◆ Task prompt
Go through the entries below. Copy out every line that contains "sidebar".

Stored data

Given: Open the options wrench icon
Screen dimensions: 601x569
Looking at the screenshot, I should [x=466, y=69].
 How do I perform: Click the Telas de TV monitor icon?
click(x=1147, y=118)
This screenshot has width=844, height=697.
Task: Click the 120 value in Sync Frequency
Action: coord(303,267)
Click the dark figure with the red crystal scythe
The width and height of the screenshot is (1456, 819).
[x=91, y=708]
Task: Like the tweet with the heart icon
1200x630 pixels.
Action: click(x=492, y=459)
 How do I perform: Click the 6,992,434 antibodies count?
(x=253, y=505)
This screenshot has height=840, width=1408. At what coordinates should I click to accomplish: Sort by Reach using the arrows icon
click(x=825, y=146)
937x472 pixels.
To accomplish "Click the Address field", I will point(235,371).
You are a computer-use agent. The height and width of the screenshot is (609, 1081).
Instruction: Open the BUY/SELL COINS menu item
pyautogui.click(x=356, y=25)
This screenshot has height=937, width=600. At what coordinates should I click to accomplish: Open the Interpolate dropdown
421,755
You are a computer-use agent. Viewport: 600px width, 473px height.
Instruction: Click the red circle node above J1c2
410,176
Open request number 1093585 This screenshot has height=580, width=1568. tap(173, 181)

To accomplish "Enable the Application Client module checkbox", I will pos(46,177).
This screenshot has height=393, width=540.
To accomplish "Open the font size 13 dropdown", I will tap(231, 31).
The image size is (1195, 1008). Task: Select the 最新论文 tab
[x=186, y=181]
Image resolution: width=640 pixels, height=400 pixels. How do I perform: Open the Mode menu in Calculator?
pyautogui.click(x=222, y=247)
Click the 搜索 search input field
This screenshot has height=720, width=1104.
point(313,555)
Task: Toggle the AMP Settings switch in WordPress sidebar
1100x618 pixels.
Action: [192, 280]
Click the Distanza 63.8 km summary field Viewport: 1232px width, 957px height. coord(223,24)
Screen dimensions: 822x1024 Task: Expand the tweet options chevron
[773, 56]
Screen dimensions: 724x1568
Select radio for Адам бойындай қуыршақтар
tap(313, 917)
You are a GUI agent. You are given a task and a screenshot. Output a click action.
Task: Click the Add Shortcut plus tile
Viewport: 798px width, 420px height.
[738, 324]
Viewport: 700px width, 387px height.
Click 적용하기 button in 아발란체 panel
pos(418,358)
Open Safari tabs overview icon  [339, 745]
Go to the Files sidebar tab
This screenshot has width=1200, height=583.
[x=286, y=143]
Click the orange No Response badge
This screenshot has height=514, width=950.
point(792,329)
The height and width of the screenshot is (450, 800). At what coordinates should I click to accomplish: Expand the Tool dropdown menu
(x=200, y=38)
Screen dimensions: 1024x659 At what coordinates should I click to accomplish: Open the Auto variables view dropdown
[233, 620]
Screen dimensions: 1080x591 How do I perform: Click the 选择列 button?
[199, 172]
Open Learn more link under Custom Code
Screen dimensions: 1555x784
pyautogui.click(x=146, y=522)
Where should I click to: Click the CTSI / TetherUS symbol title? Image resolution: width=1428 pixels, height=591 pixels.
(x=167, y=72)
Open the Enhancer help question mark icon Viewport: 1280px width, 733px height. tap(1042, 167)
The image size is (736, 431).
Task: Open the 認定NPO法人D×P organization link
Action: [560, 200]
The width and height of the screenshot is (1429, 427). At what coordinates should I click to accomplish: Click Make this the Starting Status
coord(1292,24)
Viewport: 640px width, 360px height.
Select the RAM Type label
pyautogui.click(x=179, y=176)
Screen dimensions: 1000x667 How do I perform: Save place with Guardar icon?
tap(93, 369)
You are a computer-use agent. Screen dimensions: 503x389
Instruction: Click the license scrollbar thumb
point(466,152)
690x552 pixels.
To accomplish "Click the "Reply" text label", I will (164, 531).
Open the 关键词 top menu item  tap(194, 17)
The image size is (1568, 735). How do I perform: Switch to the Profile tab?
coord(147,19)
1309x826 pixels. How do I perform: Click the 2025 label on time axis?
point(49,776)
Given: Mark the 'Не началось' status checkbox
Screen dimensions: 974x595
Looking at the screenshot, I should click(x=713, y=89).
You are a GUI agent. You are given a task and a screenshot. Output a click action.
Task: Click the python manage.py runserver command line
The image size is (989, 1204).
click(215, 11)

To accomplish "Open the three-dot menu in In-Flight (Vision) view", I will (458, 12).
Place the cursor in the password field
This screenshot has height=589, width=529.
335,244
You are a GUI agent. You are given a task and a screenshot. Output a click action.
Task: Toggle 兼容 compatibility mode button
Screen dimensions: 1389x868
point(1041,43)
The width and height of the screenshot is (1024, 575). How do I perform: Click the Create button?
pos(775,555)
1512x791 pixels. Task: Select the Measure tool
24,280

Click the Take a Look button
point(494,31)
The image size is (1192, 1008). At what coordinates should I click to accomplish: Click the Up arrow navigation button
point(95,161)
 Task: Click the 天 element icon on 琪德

◆ Output of the exercise
Task: Toggle the AMP Settings switch in WordPress sidebar
Go to the Files sidebar tab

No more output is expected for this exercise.